The Commissioner and his underlings rule by command-and-control. They are in thrall to performance indicators, which the Sir Bernard and the likes of Simon Byrne use to defend themselves from criticism. But these are 'indicators' – they should be allowed to 'indicate', and no more.

The water is pouring through the dam, but Bernard and Simon have their thumbs in holes:

“Yes I know water is pouring through, but look – my thumb is in the hole. It's achieving nothing, but it's in the hole! I deserve my promotion!” 

They create practices like the disastrous Local Policing Model (see my post below) – and pass rigid requirements for figures to those below. This propagates downwards, each manager knowing that he is safe as long as he can provide his boss with the figures she wants. For the PCs – the ones doing the work – they must do exactly as they are told, even if it's impossible.

“Square pegs in round holes? Just do it. I don't care how.”


Consider Yves Morieux 2013 fascinating TED talk about removing complication in management:



Yves explains:

"When there are too many layers people are too far from the action, therefore they need KPIs, matrices – they need poor proxies for reality. They don't understand reality and they add the complication of matrices and KPIs...the less rules we must have to give discretionary power to managers.
 

We do the opposite – the bigger we are the more rules we create and we end up with the Encyclopedia Brittanica of rules. You need to empower everybody to use their judgement, their intelligence.”

Doesn't this sound like a photographic negative of the UK's Command and Control policing, where KPIs and matrices are everything and nobody can make decisions except the Commissioner?

The Local Policing Model belongs to a world of make-believe. Sir Bernard believes that by taking away from officers all flexibility or self-determination he ensures it will work. Unfortunately the reverse is true - he ensures that nothing works effectively.

It's likely the Local Policing Model would function to a degree if tweaked – the senior managers need simply listen to the problems experienced by the PCs and make amendments. But they don't do this. Each strata of management simply orders the layer below it:

“Make it work exactly as we've told you. Nothing is going to change.”


So here is the lack of power to make a decision. Managers and constables are not empowered to make choices. Sir Bernard reserves that only for himself.

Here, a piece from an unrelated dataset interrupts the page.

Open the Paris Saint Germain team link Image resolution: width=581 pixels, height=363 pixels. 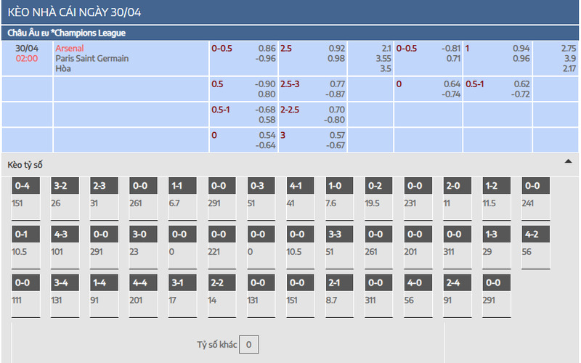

So the blame lies at the top – a Commissioner unwilling to accept that policing cannot work without flexibility, and that new practices will never work first time. It's not about saving face, but being realistic.

When a company manufactures an item, the final design comes about by an iterative process of development, taking problems on board. When a fault is found with a manufactured product it will be recalled and fixed – for example a car. So why can't police managers do this also?

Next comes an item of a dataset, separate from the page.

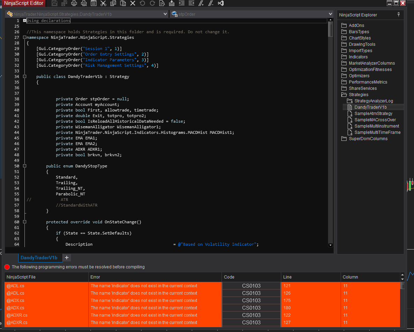Image resolution: width=414 pixels, height=332 pixels.
Task: Click the Print Preview icon
Action: coord(83,3)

Another is that it is foolish to expect a constable to be a Jack-of-all-trades when even the simplest arrest will spirit away eight hours of her time. Sir Bernard has closed the prisoner handling teams, but why not reconstitute them? Every PC knows how well they worked - effectively processing prisoners and providing excellent investigative training for new officers.

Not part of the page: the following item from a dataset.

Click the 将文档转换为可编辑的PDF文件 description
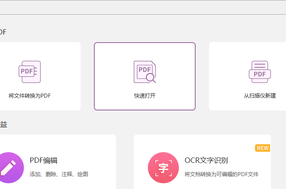The height and width of the screenshot is (189, 286). pyautogui.click(x=221, y=174)
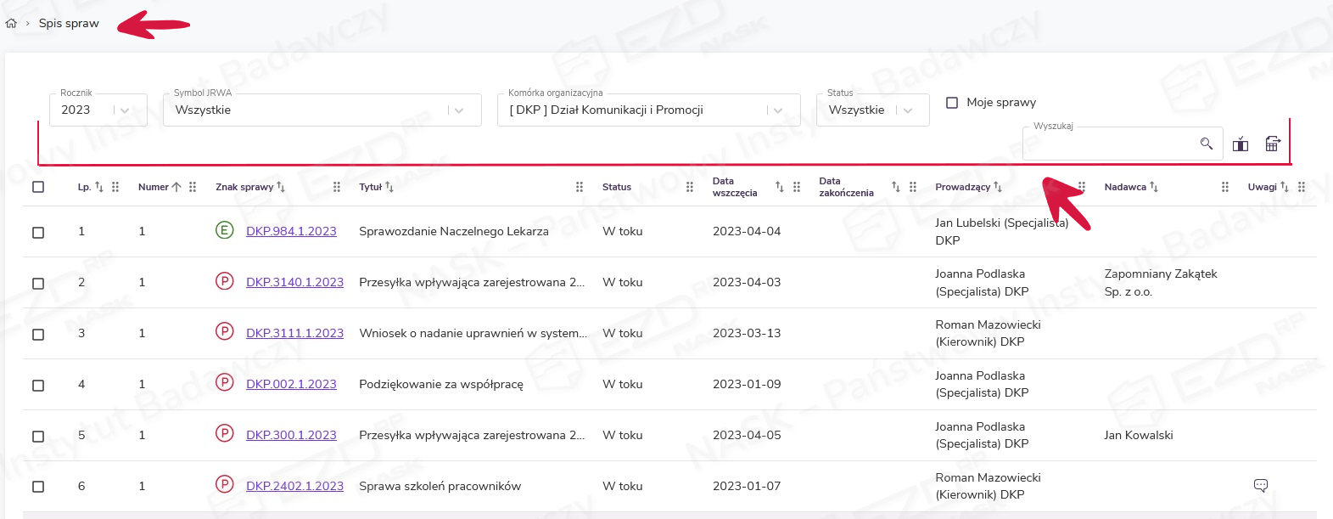Expand the Komórka organizacyjna dropdown
Image resolution: width=1333 pixels, height=519 pixels.
click(777, 110)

Tom Winsor dislikes the idea of constables in back office roles, therefore Sir Bernard has obliged by closing support teams such as the prisoner handling units and the 'IBO' - a kind of help-desk. Those officers were then moved to the Local Policing Teams - a show of strength that was heavily sold to the media. Ironically, those uniformed officers are rarely available on the streets because they are the first port of call when PCs are needed to deal with prisoners or fill vacant roles in the 'Grip And Pace' - a half-hearted replacement for the IBO function. The remainder of the time the LPT officers are standing on cordons, bulking out response team or anywhere else a gap is perceived.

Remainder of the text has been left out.